The argument against this idea is that doctors know what they are doing. If they know the rates but have other information that suggests it’s not in the best interest of their patient, let them frame it in a way they think is best for the patient. But this introduces a method of power and persuasion that requires a lot of trust in the medical profession. 

Understanding Conflict

I appreciate what people like Oster are doing and I think her popularity is more of a demand than a supply issue; people are seeking her out because they are losing trust in the science community. She is trying to give people a better understanding of their options so they can make informed choices.
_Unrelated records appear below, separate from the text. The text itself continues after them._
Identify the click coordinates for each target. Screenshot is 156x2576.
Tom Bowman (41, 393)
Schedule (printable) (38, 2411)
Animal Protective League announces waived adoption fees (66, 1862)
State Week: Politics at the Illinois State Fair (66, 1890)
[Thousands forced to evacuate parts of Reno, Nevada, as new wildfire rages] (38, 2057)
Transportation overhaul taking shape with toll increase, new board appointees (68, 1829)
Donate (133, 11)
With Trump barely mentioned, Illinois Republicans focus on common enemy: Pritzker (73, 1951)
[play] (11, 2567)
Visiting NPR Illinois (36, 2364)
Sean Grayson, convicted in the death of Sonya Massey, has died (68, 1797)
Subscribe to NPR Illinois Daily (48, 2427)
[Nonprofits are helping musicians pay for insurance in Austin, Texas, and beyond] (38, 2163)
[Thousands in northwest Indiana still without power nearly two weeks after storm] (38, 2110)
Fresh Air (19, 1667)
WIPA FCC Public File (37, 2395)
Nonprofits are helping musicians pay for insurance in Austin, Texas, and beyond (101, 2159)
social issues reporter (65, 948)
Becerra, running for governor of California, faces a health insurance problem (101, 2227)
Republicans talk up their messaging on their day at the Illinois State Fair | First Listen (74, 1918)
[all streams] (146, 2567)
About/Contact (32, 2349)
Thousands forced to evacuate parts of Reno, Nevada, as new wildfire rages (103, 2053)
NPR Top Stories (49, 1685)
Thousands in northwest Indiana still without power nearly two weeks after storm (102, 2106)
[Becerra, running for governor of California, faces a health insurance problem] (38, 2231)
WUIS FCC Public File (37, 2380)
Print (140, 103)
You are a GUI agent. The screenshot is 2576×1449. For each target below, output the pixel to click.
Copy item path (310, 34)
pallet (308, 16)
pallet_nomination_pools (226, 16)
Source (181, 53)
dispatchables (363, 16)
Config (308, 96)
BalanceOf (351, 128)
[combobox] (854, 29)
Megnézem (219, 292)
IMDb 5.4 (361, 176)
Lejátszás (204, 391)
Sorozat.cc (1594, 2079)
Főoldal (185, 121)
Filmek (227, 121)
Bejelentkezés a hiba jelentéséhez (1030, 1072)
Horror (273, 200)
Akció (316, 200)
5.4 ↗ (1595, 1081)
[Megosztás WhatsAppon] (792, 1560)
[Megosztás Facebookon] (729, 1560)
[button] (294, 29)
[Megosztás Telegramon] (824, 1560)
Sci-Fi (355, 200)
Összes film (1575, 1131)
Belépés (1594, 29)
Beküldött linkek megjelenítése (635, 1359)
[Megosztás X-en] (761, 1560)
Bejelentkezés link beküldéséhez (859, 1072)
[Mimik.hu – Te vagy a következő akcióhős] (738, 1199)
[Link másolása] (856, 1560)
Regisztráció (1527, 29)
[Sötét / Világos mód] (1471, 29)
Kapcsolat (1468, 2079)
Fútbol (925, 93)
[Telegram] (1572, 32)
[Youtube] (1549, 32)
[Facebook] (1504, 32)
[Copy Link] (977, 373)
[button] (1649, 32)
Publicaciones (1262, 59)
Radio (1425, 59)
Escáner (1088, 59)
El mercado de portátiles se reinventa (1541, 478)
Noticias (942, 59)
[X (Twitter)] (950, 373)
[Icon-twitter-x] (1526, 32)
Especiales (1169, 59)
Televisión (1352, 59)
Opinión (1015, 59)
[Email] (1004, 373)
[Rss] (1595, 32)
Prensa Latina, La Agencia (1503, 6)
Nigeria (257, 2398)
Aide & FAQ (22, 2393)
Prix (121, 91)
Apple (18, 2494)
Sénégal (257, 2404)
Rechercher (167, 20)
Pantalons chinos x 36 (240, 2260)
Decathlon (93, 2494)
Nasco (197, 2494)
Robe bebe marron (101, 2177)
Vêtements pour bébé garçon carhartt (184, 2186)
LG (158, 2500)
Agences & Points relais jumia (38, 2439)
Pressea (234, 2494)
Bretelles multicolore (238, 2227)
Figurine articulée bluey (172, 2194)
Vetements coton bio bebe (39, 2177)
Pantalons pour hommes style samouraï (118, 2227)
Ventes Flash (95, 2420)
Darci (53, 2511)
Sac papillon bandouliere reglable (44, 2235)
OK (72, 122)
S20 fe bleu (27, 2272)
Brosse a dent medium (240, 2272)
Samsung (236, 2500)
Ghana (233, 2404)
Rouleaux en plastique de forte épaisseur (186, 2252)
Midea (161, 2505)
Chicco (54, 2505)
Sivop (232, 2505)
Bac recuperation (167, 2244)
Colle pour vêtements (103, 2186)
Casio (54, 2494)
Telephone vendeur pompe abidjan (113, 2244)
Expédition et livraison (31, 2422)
I also understand why scientists don’t like her. They believe that people should not be making their own choices when it comes to pregnancy and Covid, they should listen to the medical and epidemiological experts. But I can’t help that this feels like a “who watches the watchers” scenario. 

I think pushback and good conflict is a good thing. I think people with funnel-approved credentials should weigh in and offer their perspectives rather than staying in their own lane (which, for economists, I guess means forecasting GDP and unemployment rates ¯\_(ツ)_/¯).

The other issue at hand is the battle between paternalism (represented by the medical community) and individualism (represented by the economists). Give people too much freedom to make their own choices and many people will make poor choices and be unable to distinguish charlatans from funnel-approved intellectuals. This becomes a society-wide problem when hospital have to turn new patients away because they are at capacity with covid-infected antivaxxers.

Give institutions too much power to make decisions for you and you risk corruption.

The Risk of Risk

There is also an asymmetry between economists and epidemiologists. The medical community is overly cautious because their message is binary, ie safe vs. unsafe. And if they tell people safe, and people die, they will lose credibility. So the cost of being wrong falls disproportionally on the medical community.

Economists are more nuanced and view safety as a spectrum. If economists say "here are the tradeoffs and this is how you can calculate your own risk" and people die, they can just fall back on saying they knew the risks when making their decision. They have no skin in the game. So the cost of being wrong is less severe.

So my heuristic is skin in the game. Both Oster and Bryan Caplan say schools are safe and they both have their own kids in school, so I trust them. If a governor says masks are important and we should all follow the science, and is then photographed at an indoor crowded event maskless, I will distrust him.

It's a tricky balance. You have to weigh the opinions of experts and major institutions versus some version of "doing my own research." You have to stay open to going against public opinion if it seems right. And I don't always know when going against the grain is right. I'm still trying to figure it out.